I do believe Mike’s post was spot on when he said the team lacks direction. It is hazy, at least to us. We don’t know the Steinbrenner’s agenda with certainty, nor do we know Cashman’s master plan to keep the team in contention assuming he has one. And this team may not be a championship caliber team. Frankly, I’m not sure any of that matters though, at least for the time being.
The idea shouldn’t necessarily be to win the championship every year because that’s an absolutely unattainable objective and a ludicrous measuring stick. The goal should be for the team to put its self in the position to win a championship every year. And the first step of giving the team a chance to win it all is to contend in their division and ultimately reach the playoffs. They are currently in contention — and I don’t expect that to change — and they can reach the playoffs (especially now with two wild card spots). It sucks watching the team lose, but perspective helps mitigate the nausea.

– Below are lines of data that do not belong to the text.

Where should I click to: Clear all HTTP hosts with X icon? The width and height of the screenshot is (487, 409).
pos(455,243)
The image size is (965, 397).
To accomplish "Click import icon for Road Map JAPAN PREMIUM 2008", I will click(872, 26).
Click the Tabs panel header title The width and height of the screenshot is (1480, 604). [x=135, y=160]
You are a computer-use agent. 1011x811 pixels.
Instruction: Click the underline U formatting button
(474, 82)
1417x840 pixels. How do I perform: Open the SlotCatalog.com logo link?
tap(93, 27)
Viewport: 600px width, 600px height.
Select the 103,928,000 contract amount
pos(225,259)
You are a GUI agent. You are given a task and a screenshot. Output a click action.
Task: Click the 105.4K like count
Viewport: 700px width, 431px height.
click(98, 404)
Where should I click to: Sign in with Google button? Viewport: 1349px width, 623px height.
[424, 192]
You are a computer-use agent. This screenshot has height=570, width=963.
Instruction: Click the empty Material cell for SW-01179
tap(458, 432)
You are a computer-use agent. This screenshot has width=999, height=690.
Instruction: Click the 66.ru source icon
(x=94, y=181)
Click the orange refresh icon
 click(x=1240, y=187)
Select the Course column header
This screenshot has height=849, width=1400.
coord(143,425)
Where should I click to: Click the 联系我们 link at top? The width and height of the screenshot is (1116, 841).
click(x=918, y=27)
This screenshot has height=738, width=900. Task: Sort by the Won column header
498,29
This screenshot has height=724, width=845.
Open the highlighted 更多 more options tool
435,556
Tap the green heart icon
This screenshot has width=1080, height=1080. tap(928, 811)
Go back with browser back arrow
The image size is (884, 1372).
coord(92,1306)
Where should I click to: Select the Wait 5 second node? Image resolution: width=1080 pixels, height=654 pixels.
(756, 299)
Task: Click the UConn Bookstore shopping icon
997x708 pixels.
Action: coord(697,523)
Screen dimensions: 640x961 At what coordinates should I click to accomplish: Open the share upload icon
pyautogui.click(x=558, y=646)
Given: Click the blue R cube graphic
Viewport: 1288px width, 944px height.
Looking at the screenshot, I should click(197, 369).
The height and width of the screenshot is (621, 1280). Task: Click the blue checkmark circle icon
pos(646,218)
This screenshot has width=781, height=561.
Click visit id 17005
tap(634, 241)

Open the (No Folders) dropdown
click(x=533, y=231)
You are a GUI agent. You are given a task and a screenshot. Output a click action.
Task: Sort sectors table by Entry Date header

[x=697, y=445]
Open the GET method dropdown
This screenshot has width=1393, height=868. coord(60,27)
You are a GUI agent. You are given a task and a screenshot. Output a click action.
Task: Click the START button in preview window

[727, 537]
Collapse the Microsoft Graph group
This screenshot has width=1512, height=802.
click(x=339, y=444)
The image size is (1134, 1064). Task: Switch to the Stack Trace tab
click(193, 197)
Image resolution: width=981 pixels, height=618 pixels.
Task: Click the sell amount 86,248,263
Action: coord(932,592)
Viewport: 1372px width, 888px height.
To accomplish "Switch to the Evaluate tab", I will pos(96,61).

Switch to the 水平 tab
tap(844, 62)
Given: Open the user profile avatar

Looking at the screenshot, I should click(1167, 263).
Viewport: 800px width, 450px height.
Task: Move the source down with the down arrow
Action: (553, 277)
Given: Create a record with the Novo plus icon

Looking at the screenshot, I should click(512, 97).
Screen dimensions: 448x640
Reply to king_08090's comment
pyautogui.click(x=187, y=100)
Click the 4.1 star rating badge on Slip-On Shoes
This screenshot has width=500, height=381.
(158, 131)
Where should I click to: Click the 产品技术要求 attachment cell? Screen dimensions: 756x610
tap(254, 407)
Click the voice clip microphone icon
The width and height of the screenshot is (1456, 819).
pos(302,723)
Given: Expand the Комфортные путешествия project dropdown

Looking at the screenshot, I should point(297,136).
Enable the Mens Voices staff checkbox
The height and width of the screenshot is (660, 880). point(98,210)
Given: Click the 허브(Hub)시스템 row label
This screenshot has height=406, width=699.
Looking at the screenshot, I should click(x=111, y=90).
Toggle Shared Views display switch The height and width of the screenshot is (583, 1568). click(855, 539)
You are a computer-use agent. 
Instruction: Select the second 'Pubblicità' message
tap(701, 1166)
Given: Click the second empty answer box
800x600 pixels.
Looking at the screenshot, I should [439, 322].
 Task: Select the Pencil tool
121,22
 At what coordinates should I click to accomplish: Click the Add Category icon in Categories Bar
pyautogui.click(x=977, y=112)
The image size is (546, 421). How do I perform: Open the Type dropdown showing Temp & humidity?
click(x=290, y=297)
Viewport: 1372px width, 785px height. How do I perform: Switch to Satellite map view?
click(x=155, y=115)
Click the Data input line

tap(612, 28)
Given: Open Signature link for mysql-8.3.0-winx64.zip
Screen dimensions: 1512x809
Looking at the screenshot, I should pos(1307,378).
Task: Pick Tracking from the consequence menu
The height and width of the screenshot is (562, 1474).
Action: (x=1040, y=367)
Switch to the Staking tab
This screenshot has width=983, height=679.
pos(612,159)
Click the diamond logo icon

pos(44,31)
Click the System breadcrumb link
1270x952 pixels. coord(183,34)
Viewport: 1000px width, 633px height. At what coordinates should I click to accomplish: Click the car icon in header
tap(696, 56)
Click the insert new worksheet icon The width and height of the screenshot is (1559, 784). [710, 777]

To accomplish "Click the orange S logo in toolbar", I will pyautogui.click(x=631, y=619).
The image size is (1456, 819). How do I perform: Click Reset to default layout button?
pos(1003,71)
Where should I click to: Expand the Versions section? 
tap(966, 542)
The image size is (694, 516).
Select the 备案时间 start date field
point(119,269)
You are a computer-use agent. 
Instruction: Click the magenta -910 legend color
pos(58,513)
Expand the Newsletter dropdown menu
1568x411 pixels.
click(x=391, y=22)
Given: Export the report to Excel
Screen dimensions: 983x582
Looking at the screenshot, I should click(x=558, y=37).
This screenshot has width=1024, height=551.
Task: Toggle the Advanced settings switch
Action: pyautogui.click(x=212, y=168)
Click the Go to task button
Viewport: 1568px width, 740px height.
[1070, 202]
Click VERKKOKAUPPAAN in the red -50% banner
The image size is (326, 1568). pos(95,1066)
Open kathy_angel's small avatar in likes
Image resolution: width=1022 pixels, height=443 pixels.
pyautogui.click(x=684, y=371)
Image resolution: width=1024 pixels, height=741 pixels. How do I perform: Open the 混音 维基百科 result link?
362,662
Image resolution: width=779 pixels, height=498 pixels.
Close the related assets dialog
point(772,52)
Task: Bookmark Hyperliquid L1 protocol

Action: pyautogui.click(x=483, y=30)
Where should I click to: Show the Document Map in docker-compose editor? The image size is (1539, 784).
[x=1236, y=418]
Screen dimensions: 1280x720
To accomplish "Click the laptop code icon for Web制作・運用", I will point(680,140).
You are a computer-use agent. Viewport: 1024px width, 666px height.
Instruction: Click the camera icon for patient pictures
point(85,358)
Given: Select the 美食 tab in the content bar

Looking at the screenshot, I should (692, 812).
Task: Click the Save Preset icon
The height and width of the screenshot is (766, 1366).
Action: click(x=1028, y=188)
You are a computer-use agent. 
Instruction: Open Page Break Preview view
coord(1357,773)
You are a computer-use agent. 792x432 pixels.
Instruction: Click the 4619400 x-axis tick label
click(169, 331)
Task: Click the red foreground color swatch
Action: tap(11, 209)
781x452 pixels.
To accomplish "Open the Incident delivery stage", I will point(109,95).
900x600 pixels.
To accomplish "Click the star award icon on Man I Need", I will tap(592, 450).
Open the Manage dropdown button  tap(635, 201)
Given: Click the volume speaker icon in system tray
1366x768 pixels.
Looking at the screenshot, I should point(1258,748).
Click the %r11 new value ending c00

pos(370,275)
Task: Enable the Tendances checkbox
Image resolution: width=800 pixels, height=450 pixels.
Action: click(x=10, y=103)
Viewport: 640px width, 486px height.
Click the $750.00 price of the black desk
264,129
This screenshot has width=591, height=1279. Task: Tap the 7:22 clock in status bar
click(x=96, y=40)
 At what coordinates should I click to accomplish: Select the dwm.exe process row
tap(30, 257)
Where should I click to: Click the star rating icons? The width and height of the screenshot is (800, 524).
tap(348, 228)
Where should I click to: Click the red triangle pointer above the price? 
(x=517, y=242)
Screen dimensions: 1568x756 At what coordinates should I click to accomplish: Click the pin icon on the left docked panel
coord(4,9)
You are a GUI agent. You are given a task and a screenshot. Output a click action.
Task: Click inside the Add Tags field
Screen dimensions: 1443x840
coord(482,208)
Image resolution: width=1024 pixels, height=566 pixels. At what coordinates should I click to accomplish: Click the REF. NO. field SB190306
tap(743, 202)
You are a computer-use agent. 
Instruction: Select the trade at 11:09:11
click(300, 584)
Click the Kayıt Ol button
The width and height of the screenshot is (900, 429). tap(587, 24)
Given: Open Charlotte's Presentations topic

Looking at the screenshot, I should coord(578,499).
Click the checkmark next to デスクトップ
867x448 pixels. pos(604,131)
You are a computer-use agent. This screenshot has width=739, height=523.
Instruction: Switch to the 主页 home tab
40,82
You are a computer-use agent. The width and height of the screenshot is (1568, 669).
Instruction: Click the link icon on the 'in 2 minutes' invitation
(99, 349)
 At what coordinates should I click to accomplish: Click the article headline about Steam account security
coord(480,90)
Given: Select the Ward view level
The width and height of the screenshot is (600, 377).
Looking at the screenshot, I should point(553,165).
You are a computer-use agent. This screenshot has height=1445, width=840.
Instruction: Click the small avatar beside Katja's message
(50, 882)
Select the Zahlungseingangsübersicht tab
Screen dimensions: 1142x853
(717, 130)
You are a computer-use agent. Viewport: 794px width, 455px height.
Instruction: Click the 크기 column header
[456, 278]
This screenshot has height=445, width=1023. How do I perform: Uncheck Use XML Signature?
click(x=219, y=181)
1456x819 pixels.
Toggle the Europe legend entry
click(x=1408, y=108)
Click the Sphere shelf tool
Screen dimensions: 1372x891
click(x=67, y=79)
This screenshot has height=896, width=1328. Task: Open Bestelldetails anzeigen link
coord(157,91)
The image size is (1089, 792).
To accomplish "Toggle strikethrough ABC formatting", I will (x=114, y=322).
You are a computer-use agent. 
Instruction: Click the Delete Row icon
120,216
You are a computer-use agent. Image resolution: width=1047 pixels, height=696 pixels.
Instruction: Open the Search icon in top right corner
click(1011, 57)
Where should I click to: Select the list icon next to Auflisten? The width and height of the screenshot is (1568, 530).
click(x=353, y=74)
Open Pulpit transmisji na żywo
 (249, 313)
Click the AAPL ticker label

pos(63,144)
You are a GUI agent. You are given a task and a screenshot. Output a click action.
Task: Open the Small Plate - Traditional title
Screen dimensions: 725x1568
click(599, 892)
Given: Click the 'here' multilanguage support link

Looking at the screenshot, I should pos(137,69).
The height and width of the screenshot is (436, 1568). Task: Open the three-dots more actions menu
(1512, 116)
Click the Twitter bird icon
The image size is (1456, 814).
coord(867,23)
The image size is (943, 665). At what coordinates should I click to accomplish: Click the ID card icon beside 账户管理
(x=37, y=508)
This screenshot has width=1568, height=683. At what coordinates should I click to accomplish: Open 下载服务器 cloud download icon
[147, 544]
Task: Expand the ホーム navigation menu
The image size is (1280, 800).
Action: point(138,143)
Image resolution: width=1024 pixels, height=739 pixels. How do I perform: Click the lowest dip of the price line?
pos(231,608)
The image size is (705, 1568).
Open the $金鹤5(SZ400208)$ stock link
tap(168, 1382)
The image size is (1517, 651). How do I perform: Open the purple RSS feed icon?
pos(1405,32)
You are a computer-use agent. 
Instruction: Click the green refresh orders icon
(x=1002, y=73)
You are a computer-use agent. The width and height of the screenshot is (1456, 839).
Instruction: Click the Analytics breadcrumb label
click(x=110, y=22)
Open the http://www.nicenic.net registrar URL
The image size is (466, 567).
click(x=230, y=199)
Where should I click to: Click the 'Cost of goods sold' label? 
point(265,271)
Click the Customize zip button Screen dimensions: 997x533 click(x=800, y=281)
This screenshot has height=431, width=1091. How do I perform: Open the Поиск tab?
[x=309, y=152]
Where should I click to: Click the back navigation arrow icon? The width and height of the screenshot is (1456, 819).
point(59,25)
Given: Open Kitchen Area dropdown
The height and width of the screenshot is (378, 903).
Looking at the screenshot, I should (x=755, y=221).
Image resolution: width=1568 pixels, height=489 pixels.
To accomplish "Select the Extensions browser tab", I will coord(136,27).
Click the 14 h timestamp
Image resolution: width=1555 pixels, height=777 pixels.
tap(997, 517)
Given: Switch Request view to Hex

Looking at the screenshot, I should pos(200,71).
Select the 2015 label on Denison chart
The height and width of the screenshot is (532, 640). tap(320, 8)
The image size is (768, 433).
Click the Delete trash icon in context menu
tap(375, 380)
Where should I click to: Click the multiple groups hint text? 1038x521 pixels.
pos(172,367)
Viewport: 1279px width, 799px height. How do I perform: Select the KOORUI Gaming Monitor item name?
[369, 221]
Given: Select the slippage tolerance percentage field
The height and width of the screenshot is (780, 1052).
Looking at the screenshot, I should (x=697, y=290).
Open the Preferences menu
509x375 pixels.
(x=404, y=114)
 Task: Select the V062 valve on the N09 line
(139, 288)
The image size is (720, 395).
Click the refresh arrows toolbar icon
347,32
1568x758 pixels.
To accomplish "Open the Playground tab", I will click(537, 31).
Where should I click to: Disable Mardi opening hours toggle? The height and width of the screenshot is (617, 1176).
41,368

Are the Yankees the best team in the American League East? Right now, no. Are they the second? Quite possibly. Look around at their competition. They’re all flawed too; Ken Singleton did a nice job summarizing those weaknesses the other day. Are they better than the Tigers or the A’s? Probably not at this point. Are they better than the teams vying for a Wild Card spot in those divisions. I think so. We’ve seen what happens in the playoffs. Games are not played out as planned on paper and the damn San Francisco Giants end up winning it all. Get to the playoffs, and worry about the rest when the time comes. For what it’s worth, at least the Yankees have the pitching to give them a chance when it counts.
I was in the camp that was hoping the team could simply stay afloat while it weathered the injury-bug storm. They have done this, mostly admirably. They aren’t bludgeoning teams and they aren’t the dominant force that they have been in years past. But they are still around and better then much of their competition in the league. Ultimately, the team will need to decide how it’s planning on handling the austerity budget topic. It will have to carefully trapeze through the challenge of staying competitive perennially while simultaneously retooling. Given some of the terrible contracts already in the books, maybe they ultimately turn into the Phillies or the Angels as Mike cautions. Right now, though, I think this team still has plenty of opportunity to have a successful season and we shouldn’t write the future off quite yet either.